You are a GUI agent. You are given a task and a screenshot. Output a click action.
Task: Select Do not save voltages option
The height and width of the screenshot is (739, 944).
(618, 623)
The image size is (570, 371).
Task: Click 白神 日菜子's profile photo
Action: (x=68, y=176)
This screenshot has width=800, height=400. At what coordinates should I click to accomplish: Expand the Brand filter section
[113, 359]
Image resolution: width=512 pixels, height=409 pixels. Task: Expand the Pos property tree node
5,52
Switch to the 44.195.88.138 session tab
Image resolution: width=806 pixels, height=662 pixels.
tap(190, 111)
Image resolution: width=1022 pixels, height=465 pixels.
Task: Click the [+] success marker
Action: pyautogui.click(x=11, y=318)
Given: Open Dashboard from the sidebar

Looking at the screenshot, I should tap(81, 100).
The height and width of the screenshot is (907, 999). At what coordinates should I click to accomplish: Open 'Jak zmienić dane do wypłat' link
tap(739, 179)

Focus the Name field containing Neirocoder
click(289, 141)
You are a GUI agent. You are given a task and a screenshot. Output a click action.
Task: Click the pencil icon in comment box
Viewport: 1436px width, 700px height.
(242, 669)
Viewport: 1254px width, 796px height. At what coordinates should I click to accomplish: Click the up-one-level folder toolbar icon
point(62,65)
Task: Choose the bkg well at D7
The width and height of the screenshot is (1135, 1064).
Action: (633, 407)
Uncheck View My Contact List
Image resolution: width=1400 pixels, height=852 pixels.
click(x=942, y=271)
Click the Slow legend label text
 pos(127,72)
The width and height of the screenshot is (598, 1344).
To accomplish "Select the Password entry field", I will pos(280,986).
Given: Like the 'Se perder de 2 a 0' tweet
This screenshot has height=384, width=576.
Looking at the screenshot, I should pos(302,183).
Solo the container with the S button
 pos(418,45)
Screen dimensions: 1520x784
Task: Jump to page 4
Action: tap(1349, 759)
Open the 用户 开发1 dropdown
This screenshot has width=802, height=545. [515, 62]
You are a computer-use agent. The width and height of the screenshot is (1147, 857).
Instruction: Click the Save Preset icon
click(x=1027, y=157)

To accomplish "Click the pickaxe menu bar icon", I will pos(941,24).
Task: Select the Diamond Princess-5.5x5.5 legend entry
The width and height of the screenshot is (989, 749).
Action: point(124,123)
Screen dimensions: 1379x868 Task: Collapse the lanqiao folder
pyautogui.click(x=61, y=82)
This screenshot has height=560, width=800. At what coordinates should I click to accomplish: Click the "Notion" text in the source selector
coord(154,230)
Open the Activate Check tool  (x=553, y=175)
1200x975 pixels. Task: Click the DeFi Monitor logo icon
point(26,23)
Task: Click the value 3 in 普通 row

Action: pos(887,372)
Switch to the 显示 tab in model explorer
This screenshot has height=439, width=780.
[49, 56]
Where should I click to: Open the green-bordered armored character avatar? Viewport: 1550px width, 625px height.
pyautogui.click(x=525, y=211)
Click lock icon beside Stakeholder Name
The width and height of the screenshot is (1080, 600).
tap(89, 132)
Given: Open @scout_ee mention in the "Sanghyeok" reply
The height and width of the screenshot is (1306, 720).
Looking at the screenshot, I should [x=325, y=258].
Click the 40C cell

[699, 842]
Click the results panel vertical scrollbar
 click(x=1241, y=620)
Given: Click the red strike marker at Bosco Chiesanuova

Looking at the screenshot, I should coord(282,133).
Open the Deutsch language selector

......

→ ASSIGNED TASK
Some lines above hold the word "entry". Copy all of them.

→ RESPONSE TO THIS EXERCISE
To accomplish "Select the Password entry field", I will pos(280,986).
Task: Select the Diamond Princess-5.5x5.5 legend entry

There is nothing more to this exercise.